Это потрясающая идея для размышления. Рождение без участия чрева само по себе удивительно, но оно становится поистине ошеломляющим, когда мы принимаем во внимание тот факт, что греки сделали Афину богиней мудрости. Она говорит, что голосует за Ореста, потому что она, никогда не знавшая материнской утробы, находится на стороне «нового». Означает ли это, что путь человека от зависимости, предрассудков и незрелости к независимости, мудрости и зрелости так труден, так опутан физическими и психологическими пуповинами, что мифологическая богиня мудрости и гражданской добродетели обязана быть изображена как та, кому никогда не приходилось бороться с пуповиной? Мы знаем, что младенец ближе к матери, в чьей утробе он вынашивается и от чьей груди он питается, чем к отцу; намекают ли греки на то, что поскольку ребенок – кровь и плоть матери, он всегда будет связан с ней и что материнские отношения всегда будут скорее консервативными, чем революционными, ориентированными больше на прошлое, чем на будущее? Нельзя утверждать, что греки были убеждены, что мудрость существует в вакууме непривязанности или что что-то не так в связи как таковой. Но они, возможно, подразумевали, что искушение быть «защищенным», регрессировать, быть «бездеятельным» и «сломленным», как выразился Орест, символизирует стремление вернуться в утробу матери, а зрелость и свобода личности – противоположность этим тенденциям. По этой ли причине их богиня мудрости «никогда не знала чрева»?
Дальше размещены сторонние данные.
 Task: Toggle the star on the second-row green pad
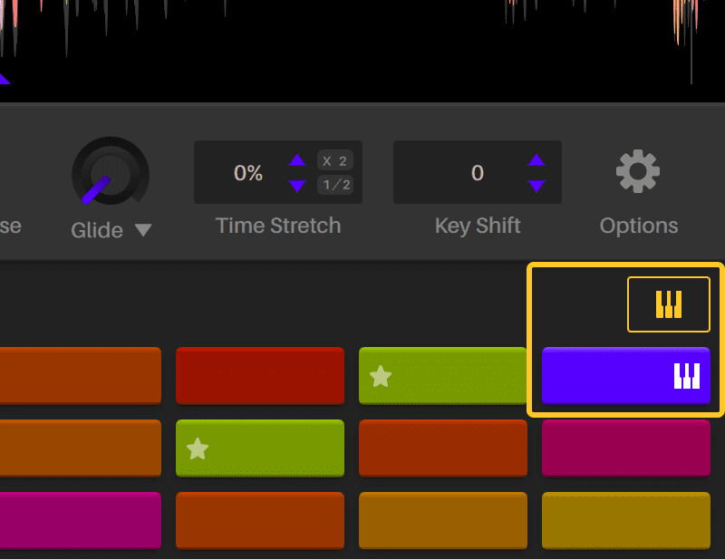tap(196, 448)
Мы оставим эти вопросы читателю, чтобы он ответил так, как считает нужным, и вернемся к Оресту. Наш вопрос заключается в том, как этот юноша, как прототип человека, находящегося в эмоциональном конфликте, достигает своей свободы личности. В своем временном безумии после совершения преступления Орест бродит по лесу, «больной видениями». Робинсон Джефферс в своей версии изображает Ореста, возвращающегося во дворец в Микенах, где его сестра Электра приглашает его стать царем в отцовском доме. Орест смотрит на нее с удивлением и вопрошает, как она может быть настолько бесчувственной, чтобы думать, что он совершил страшное матереубийство только ради того, чтобы стать царем Микен вместо Агамемнона. Нет, он «перерос город» и решил уйти. Электра, полагая, что его проблема в том, что ему «нужна женщина», предлагает выйти за него замуж. Тогда он восклицает: «Это Клитемнестра в тебе!» – и указывает, что все беды в их несчастной семье от инцеста. В его размышлениях в лесу он продолжает:
Для себя Орест решил, что он «не будет растрачиваться попусту внутри». Если бы он согласился на ее просьбу и остался в Микенах, говорит он своей сестре, то он был бы «как бродящий камень», то есть утратил бы свою уникальную человеческую природу и стал бы неорганическим. Когда он уходит «к человеческому» прочь от кровосмесительного гнезда Микен, он прощается фразой, которая могла бы звучать в веках и стать целью психологической интеграции человека: «Я полюбил вовне».